DEV Community: Carmen Cincotti

Lets Look At Magic LookAt Matrices

Carmen Cincotti — Mon, 25 Apr 2022 13:12:03 +0000

The Magic of the LookAt Matrix

I find math to sometimes be hard, sometimes fun, sometimes magical, and sometimes hard-fun-magical. Linear Algebra¹ is the mathematics behind a lot of fun tech, such as VR, AR, graphics, machine learning, data science buzz words etc.

I’ve been on a WebGPU 3D computer graphics kick lately (last week I wrote about making a triangle in WebGPU). When it came time to implement a camera, I figured I could just instantiate some sort of camera object and move on.

I quickly learned that the camera in 3D graphics does not exist. It’s all smoke and mirrors. We give the illusion that it does exist through the magic of linear algebra. Let’s see what I mean by taking a look at (ha!) the LookAt matrix.

The LookAt Matrix is a great exercise in linear algebra. It encompasses the usage of the dot product and cross product. It involves vectors. It involves matrices.

Anyway, it turned out to be a fun learning opportunity to really drive some key math concepts down. I’d like to share this knowledge with you.

Some Theory

The LookAt matrix is a matrix that transforms something to look at a point in space.
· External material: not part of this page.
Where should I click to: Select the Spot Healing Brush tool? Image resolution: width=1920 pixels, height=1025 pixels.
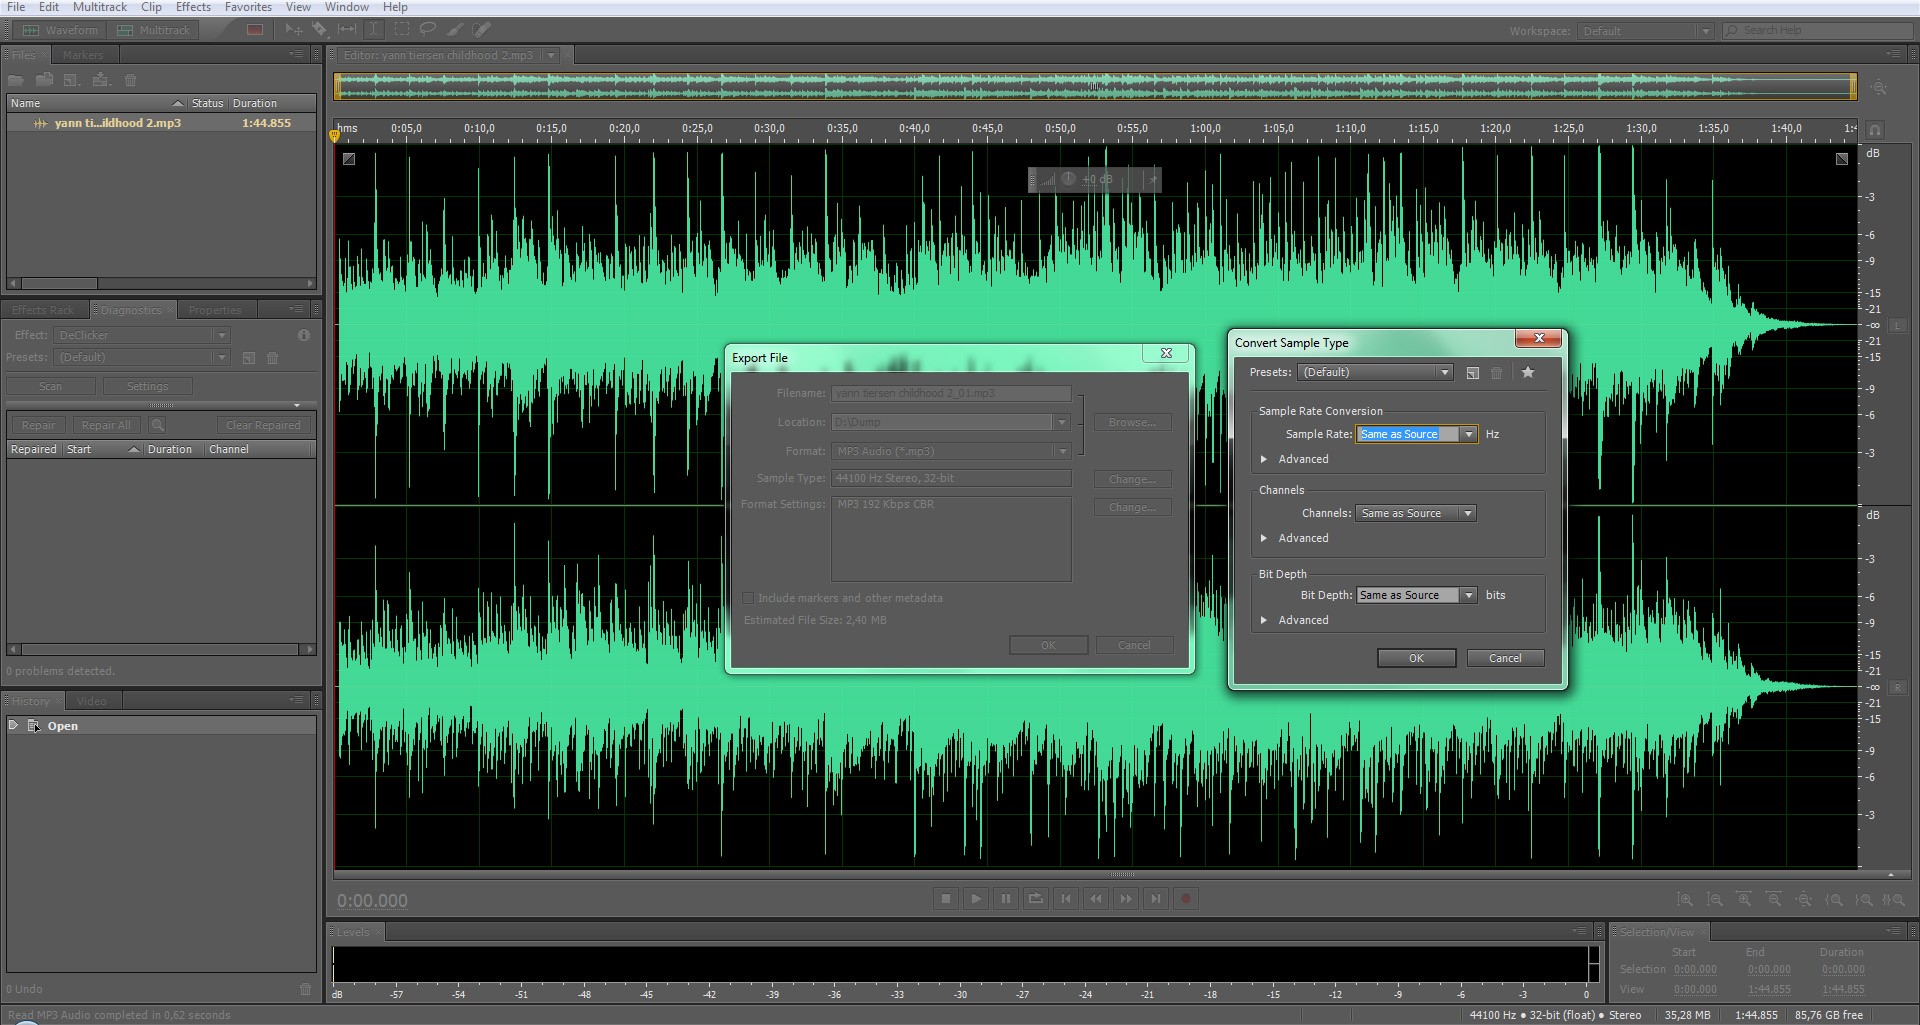click(482, 30)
Let’s keep our discussion limited to the application of the LookAt Matrix to cameras.

Namely, we can use the LookAt matrix to transform the positions of the objects within the 3D scene to give the illusion that they are being viewed from the lens of the camera.

Let’s take as an example a 3D scene containing a camera and a 3D ball — and we apply a LookAt matrix to the camera that transforms it to view a red ball from a certain position in 3D, we might expect to see something like this:

A camera looking at a red ball after applying the LookAt matrix

Additionally, we might instead want to view the world from the lens of our camera (which is a much more common application)… so we’ll transform the ball / plane instead to give the illusion that we’re viewing it from the perspective of the camera:

What we might see if we looked through the camera at our scene.

Over the next few sections, we’ll see how we can calculate both of these views. One where we move the camera (and the world remains constant), and where the camera remains static (at origin, looking down the negative z-axis) and the world moves instead.

Some Code

Poof! Here’s the magic trick in full (I prototyped it for a WebGPU app, so it’s in Javascript).

⚠️ Take note that I am actually calculating the LookAt Matrix that we would use to move scene objects in relation to the camera (explanation at the end of the article).

Some Calculations

Solving for this matrix is really attempting to model this camera through the careful calculation of it’s coordinate system in relation to world space. Or more simply put, we need to find the vectors forwardVector , upVector , and rightVector of the camera in relation to the ball’s coordinate system.

This feels a bit like sorcery. We can take very minimal information and, in the end, come up with an entire matrix representing an orthonormal coordinate system like shown in the image:

A representation of a 3D scene where a camera is looking at a red ball. Notice how the forward vector points towards the camera.

We’ll start our journey through this Magical Math forest, knowing that our camera here has a certain position in space, as does our red ball. We’ll also assume the conventions of a right-handed coordinate system, so we’re all on the same page.

Step One: Calculate the Forward Axis direction

This is actually very doable. Given our camera position and red ball position, we can calculate the direction of the forwardVector through vector subtraction:

forwardVector = normalize(cameraPosition — redBallPosition)

⚠️ Remember to normalize the result of the vector subtraction, since we want the directional vector, which is a unit vector.

Step one, done. Let’s hop on our broomsticks to Step Two.

Step Two: Calculate the Right Axis direction

This step involves quite a bit of witchcraft, and I’m not a huge fan of the handwavy-ness of the steps that follow but, hey, math is magic.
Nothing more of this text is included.